The 2009 Pirates: I didn't know we still had a team


If the folks who brought us the movie Major League came along today with that idea, the team they'd base it on would be the Pirates. No doubt, there are society-type ladies all over Pittsburgh, like the one in that awkward scene where Tom Berenger crashes the party at Rene Russo's boyfriend's place, saying: "Baseball? Here? In Pittsburgh? I didn't know we still had a team?"

Indeed, what with the Penguins and Steelers both winning championships and the Steelers now back in training camp, the only way for the Pirates to get any attention is to do what they did today. Hey, it's not every day a team trades away two of its cornerstone players. It's not every year a team trades away five members of its starting lineup, three of whom have been all-stars and one of whom was just signed to a three-year contract extension in February. And we're not even going to bring up the Jason Bay and Xavier Nady deals from last year.

You can't even really get upset about it anymore. We all knew it was coming. But it's sad when a player like Jack Wilson who kept showing up every year for nine years of losing and gave everything he had gets shipped away. And it's frustrating to give up a guy who can hit like Freddy Sanchez.

They managed to get a pretty decent haul out of the Wilson trade -- or so it seems on paper. Jeff Clement is in his third season in Class AAA ball and hit .227 in an extended trip to the majors with Seattle last season. Hate to say it, but just from looking at his numbers, it feels like he might be one of those guys who's topped out already. Another Adam LaRoche. No more upside. A couple of the pitchers that came from Seattle are in Class A ball -- nice numbers this year, but too early to know if they'll pan out. One of them is 6-foot-7, so if nothing else he's got a great build for a pitcher.

We'll know in a couple years. And that's the frustrating part. We have no way of knowing if these guys are going to work out or if the team will find itself two years from now still bellyaching -- as they have been for years -- that they "don't have enough talent." It's the same old song we've been listening to for years, through multiple management groups. Sure, you can make the argument that the team wasn't winning with all of these guys they've unloaded the last couple years. The thing is, some teams address that by spending some money and filling their holes through free agency. The Pirates seem willing to tear it all down every few years and start from scratch.
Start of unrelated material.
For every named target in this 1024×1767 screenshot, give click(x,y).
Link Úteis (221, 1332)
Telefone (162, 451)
There are teams that do that too, but then they eventually become at least respectable, if not contenders. No such luck in Pittsburgh.

So we're back to where we were in the mid 1990s and again five or six years ago. We're rebuilding. We're hoping these guys we've picked up in all these deals will pan out. And forgive the pessimism, but we're hoping to hold on to the ones who do pan out. Is that too much to ask? For the last 17 years in Pittsburgh, it has been.